=== Section Start ===

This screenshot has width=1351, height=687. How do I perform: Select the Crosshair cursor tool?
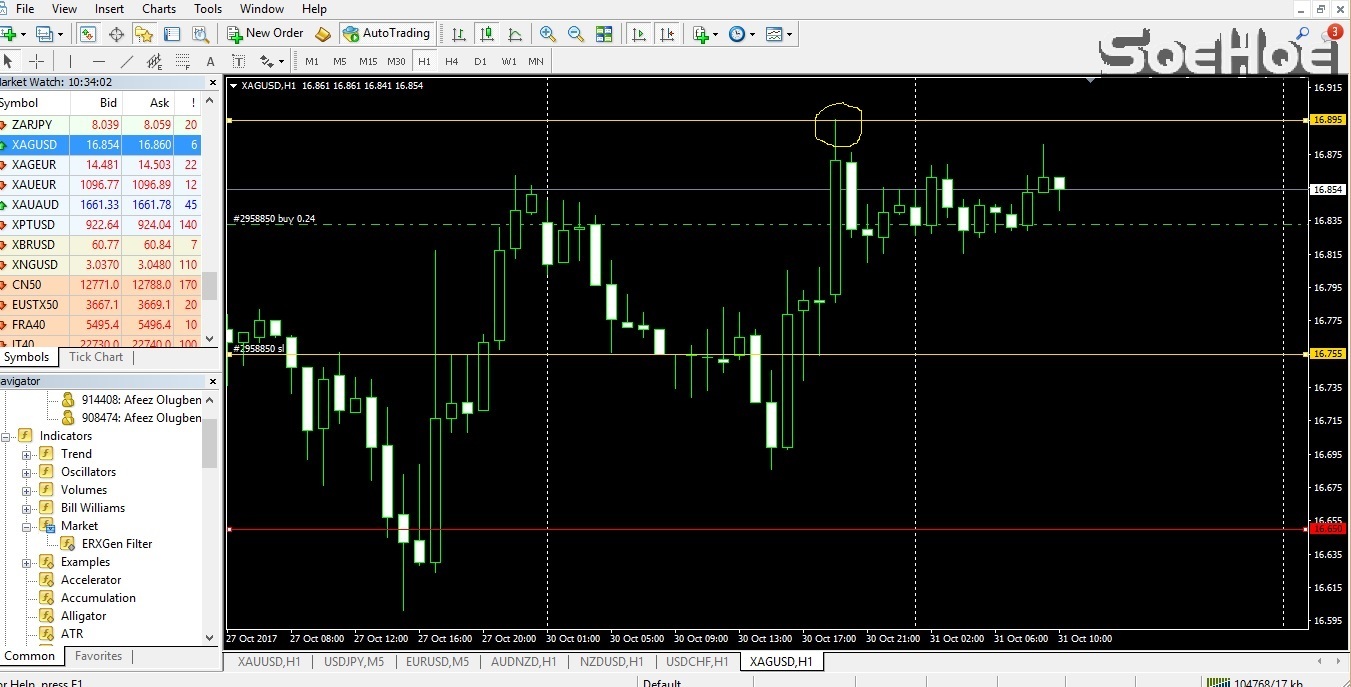pos(36,62)
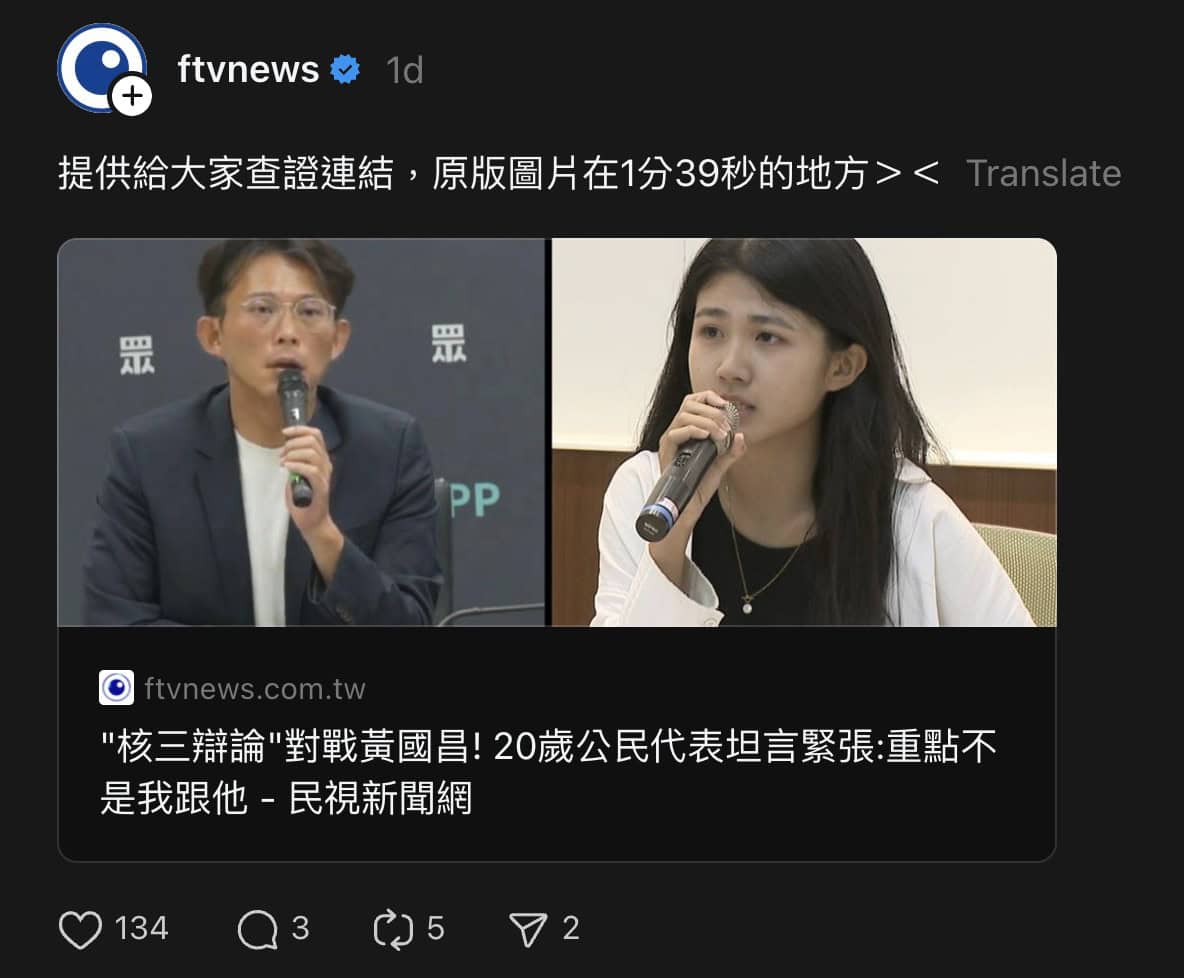This screenshot has height=978, width=1184.
Task: Repost using the circular arrows icon
Action: (393, 930)
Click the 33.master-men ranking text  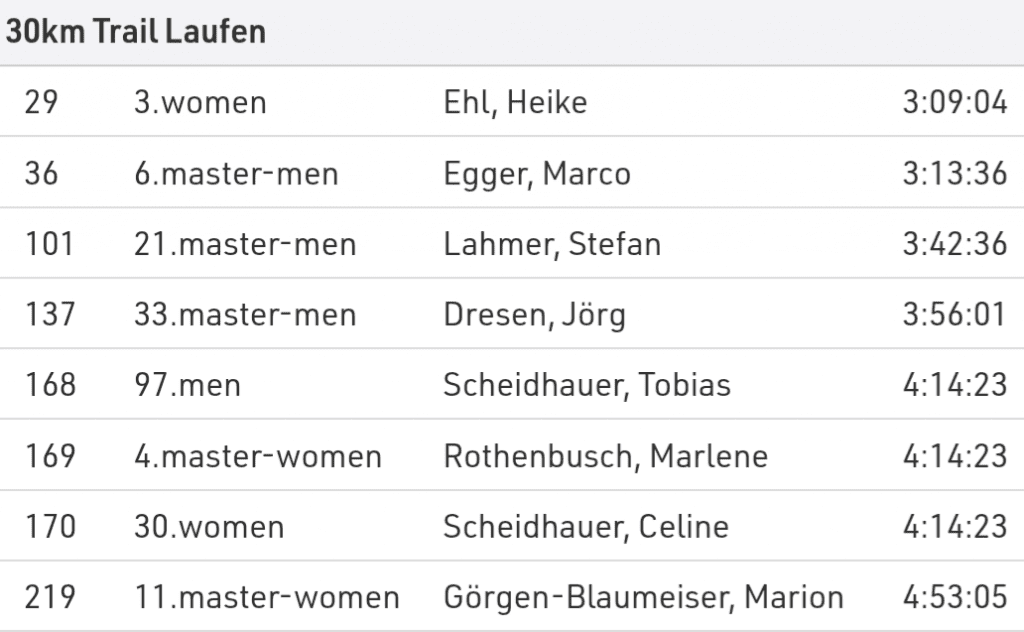(245, 315)
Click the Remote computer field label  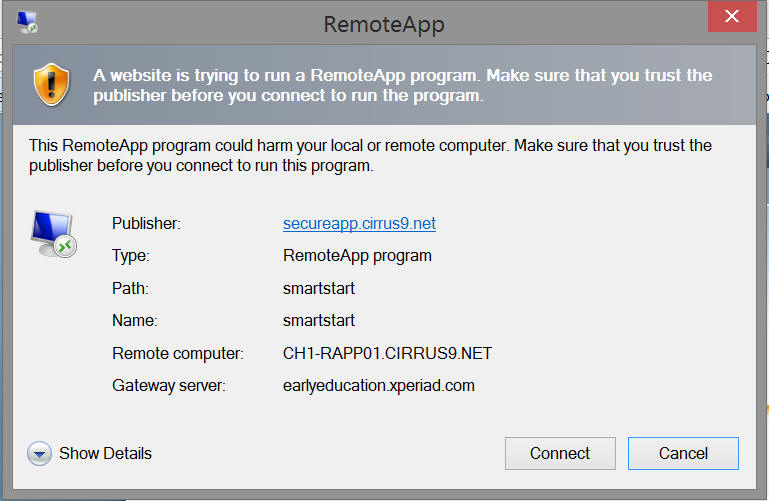click(178, 353)
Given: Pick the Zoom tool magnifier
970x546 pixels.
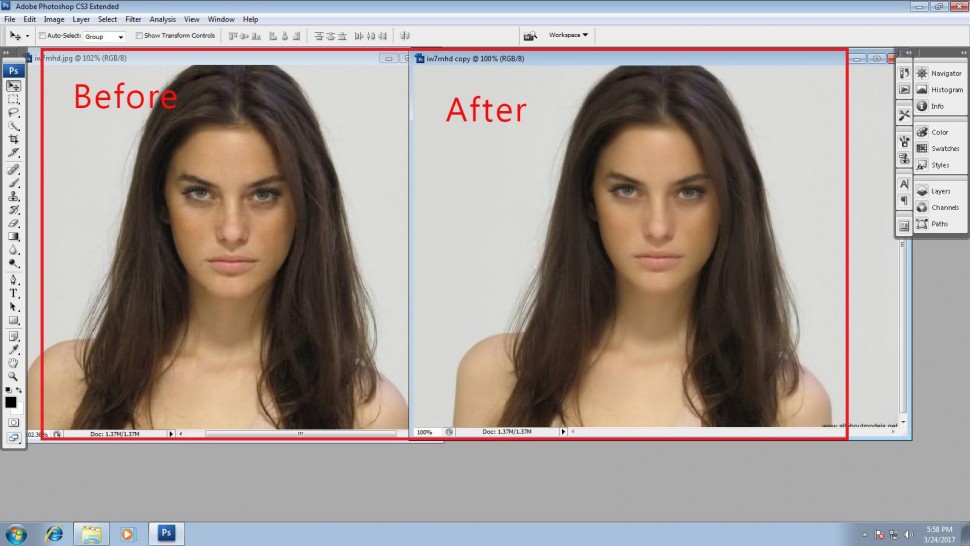Looking at the screenshot, I should point(14,376).
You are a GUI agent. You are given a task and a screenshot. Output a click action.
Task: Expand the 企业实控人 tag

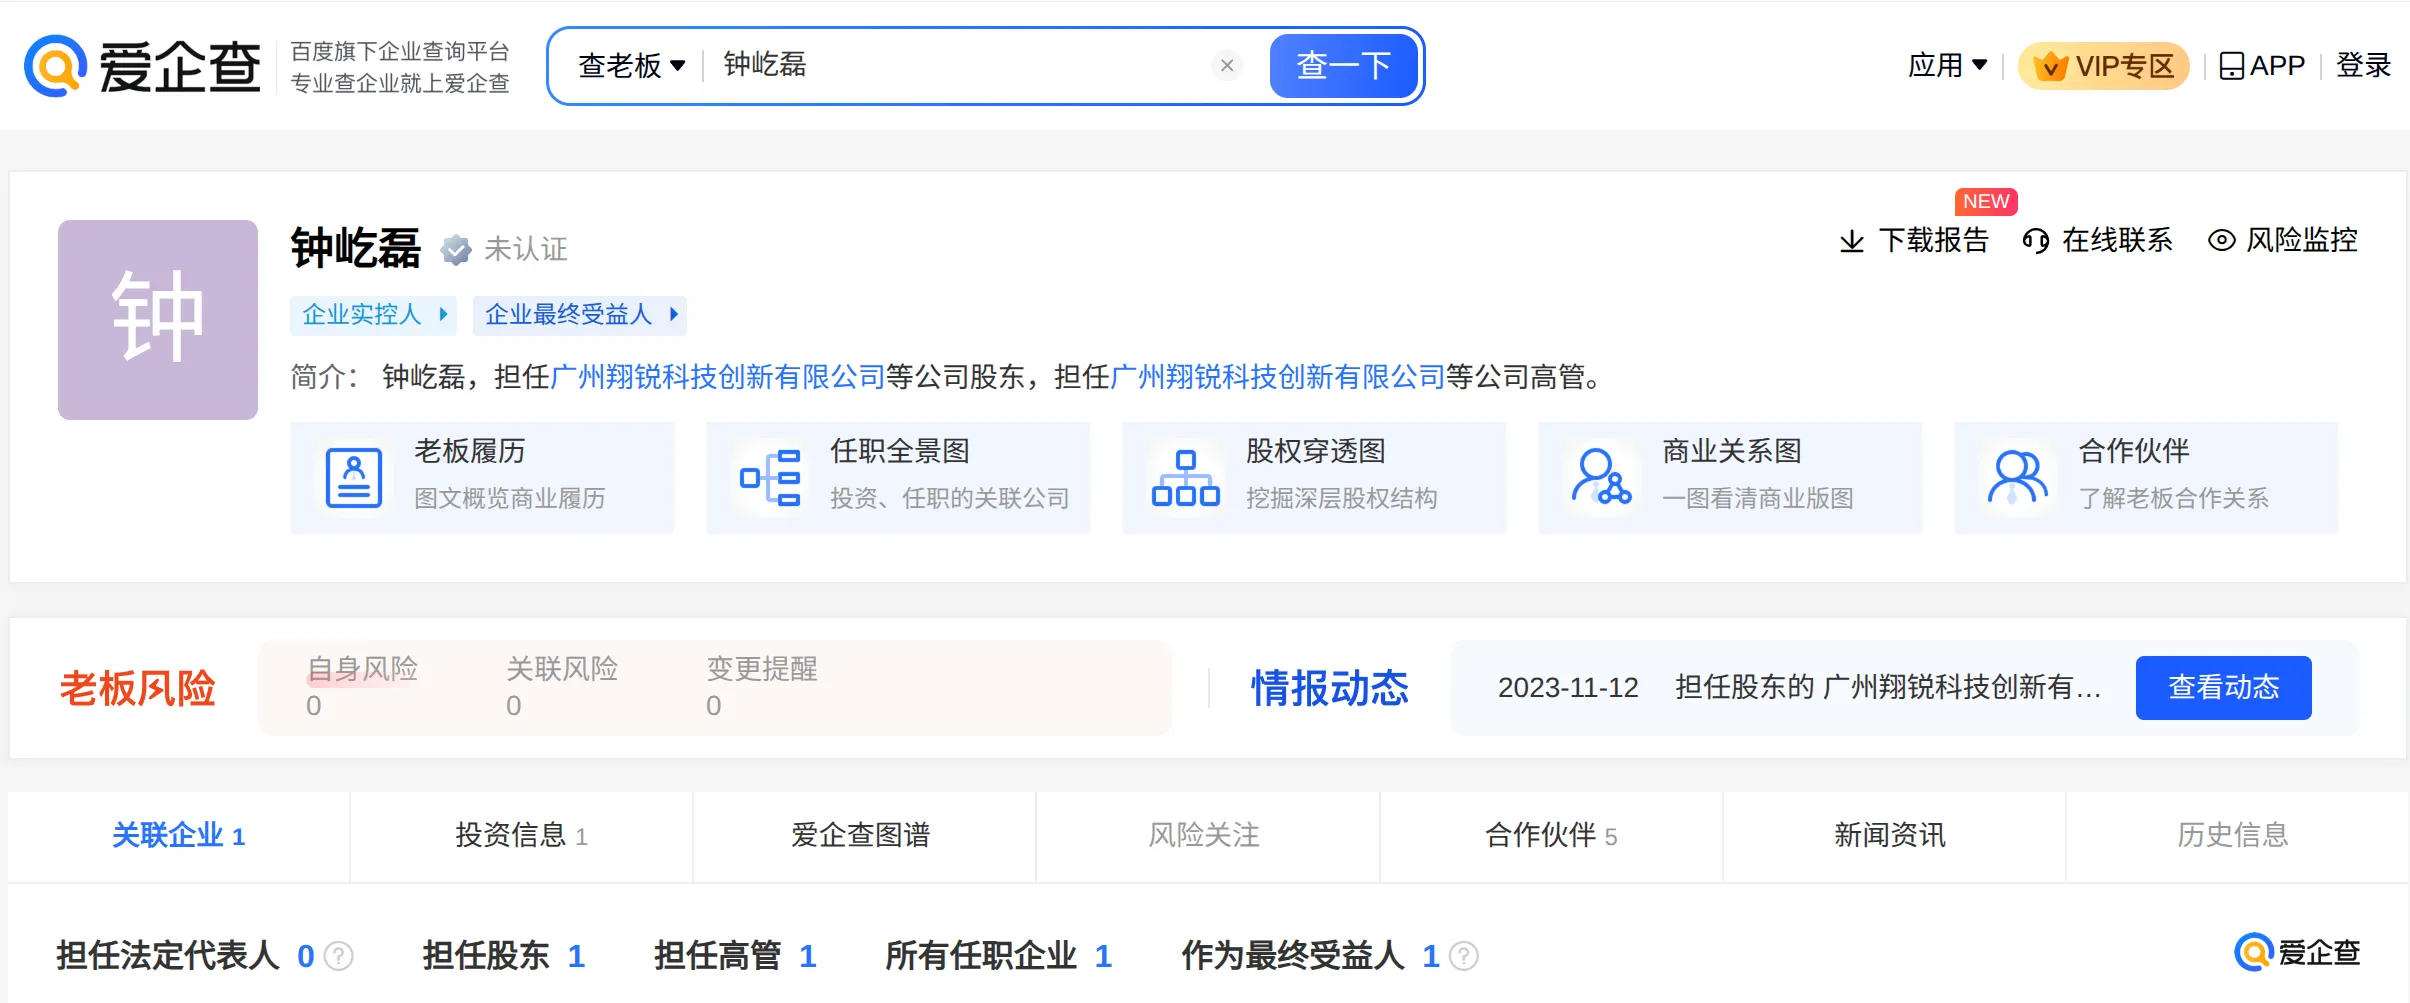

=== Section End ===

**EXERCISE AIM**: Starting at the line that holds "You are a GUI", write out every remaining line of the material above exactly as it appears. Pictures should not be copied.

**RESULT BELOW**:
You are a GUI agent. You are given a task and a screenshot. Output a click action.
Task: Expand the 企业实控人 tag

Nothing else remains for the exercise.